Last Updated 03 May 2015, 16:17 IST

Microsoft has steadily lost influence in the technology industry as software developers gravitated to mobile technologies like Google’s Android and Apple’s iOS.

Now it has a plan to win them back, in part by making it easier for them to run their existing Android and iOS apps on Windows.

At a recent conference in San Francisco, Microsoft said it had created new tools that will allow developers to convert apps written in the programming languages used by Android and iOS developers to software that can run on Windows 10, a new version of the Microsoft operating system coming out in the summer.

“We want to make sure for every developer you have the widest, most vibrant user base that your applications can target,” said Satya Nadella, the chief executive of Microsoft, in a speech at the event.

The step was one of many Microsoft said it was taking to enhance the appeal of Windows for the developers whose decisions can turn technologies into thriving ecosystems teeming with apps, or wastelands where the most popular software shows up after long delays or not at all. Windows has not yet become such a desert. It is still a powerful force in the lucrative corporate software market.

But the momentum in the technology industry is clearly with Android, Google’s mobile operating system, and iOS, the software that powers iPhones and iPads.

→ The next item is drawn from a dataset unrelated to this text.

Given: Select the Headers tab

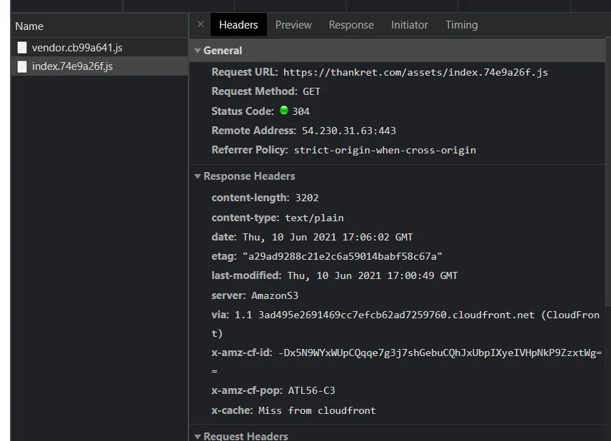Looking at the screenshot, I should coord(238,25).
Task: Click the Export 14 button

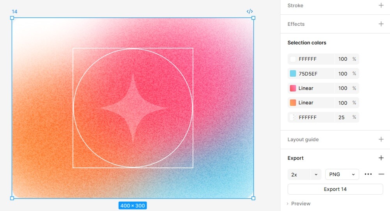Action: tap(335, 189)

Perhaps an even more important step that Microsoft has taken to win over developers is promising that there will be 1 billion Windows 10 devices for them to write apps for within the next two to three years.

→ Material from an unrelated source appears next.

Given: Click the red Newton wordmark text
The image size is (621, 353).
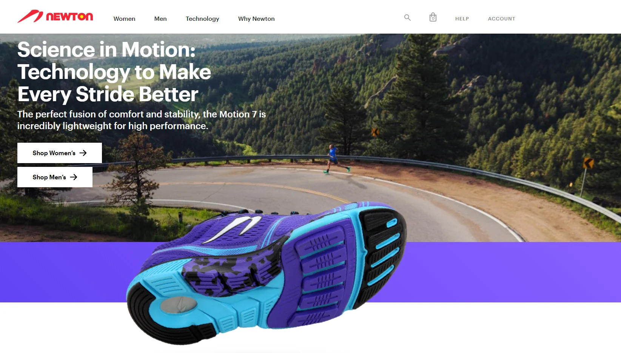Looking at the screenshot, I should (x=69, y=17).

That goal reflects a major change the company is making with its new operating system, which will run nearly every sort of modern computing device, from PCs to smartphones to the Xbox One to HoloLens, Microsoft’s new augmented reality headset.

Microsoft has struggled to gain market share in smartphones and tablets, and many of the hottest developers today have drifted away from its sphere of influence as a result. By consolidating all types of devices onto a common version of Windows, the company believes it can sufficiently enlarge the market to win them back.

Previously, the company said it would take the unusual step of allowing people running two of the most recent versions of Windows on their PCs to upgrade to Windows 10 without charge.

Getting most of the market running the latest form of its operating system is another way to make life easier for developers.

“They’ve got a big hill to climb,” said Merv Adrian, an analyst at Gartner, the technology research firm. “I don’t want to minimise that. But they’re making themselves broadly available; they’re making it really easy.”

It still is not clear how many developers will favor Microsoft’s approach. There are huge differences in how users operate touch-screen devices, game consoles and PCs. Writing a single universal app that works well on all of them could end up being more technically challenging than Microsoft is letting on.

One issue for Microsoft is that there are still enormous numbers of Windows applications written to older technology specifications that prevent them from being distributed through Microsoft’s online app store for security reasons.

At the conference, Microsoft said it had created new software tools that will allow developers of those older applications - more than 16 million of which exist - to put them into the Windows Store, as its app store is called.

In an interview, Terry Myerson, Microsoft’s executive vice president of operating systems, said the real reason developers will write for Windows was the huge commercial opportunity that the software represents.

“We’ve dramatically reduced the amount of work for developers to get started on Windows,” Myerson said. “But they’re doing it because they’re going to have the opportunity to reach these 1 billion devices.”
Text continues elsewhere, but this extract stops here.